## TASK REQUIREMENTS
Starting at the line that contains "Given: Click the", copy every line through the end of the records below exactly as written, leaving out pictures.

## SUPPLIED ENTRIES

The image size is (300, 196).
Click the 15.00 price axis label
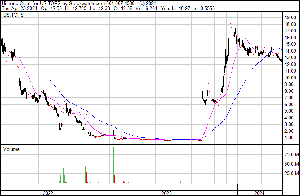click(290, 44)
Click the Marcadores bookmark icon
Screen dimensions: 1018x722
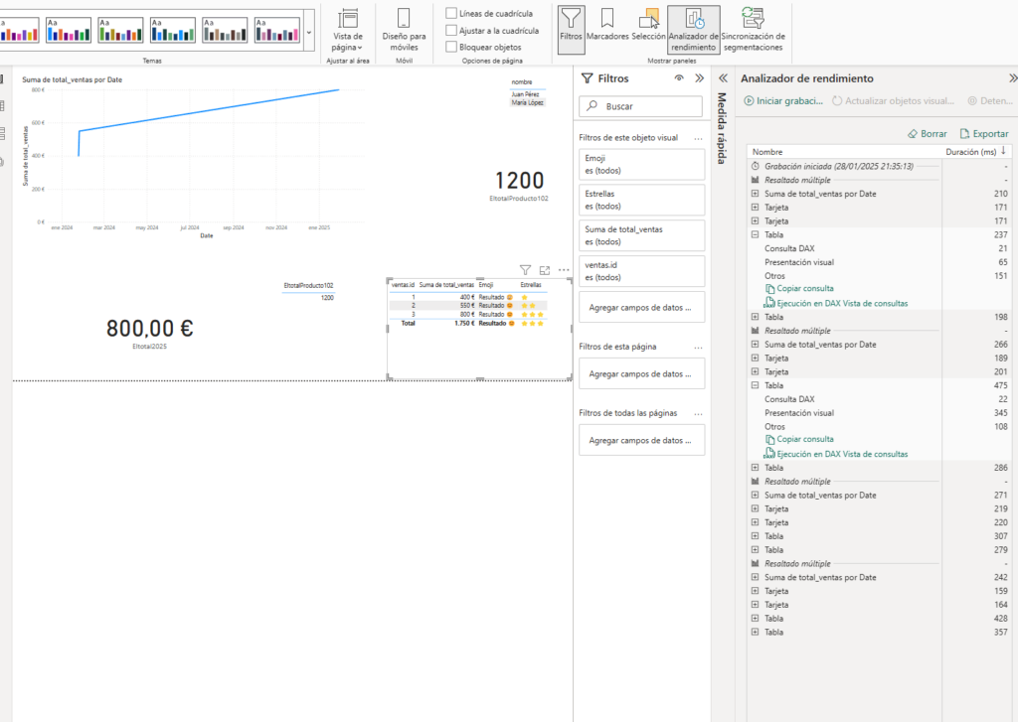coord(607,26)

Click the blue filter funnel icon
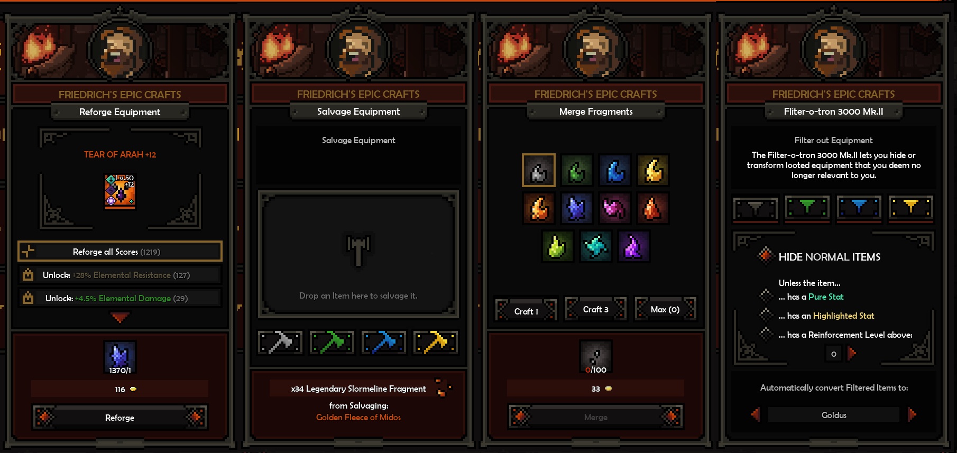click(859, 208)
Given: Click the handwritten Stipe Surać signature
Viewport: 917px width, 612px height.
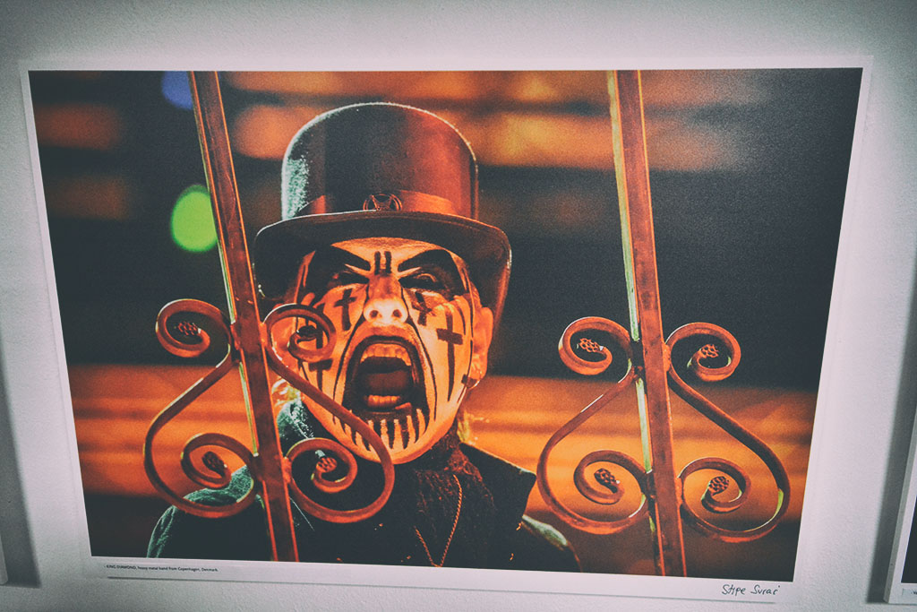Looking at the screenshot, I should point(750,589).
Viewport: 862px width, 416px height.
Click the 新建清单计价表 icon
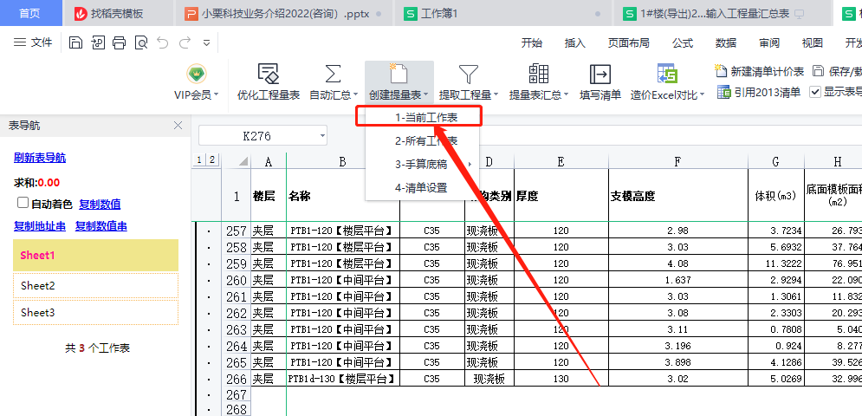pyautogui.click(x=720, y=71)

## EXERCISE ANSWER
Given: Click the handwritten Stipe Surać signature
Viewport: 917px width, 612px height.
Looking at the screenshot, I should point(750,589).
Viewport: 862px width, 416px height.
Click the 新建清单计价表 icon
pyautogui.click(x=720, y=71)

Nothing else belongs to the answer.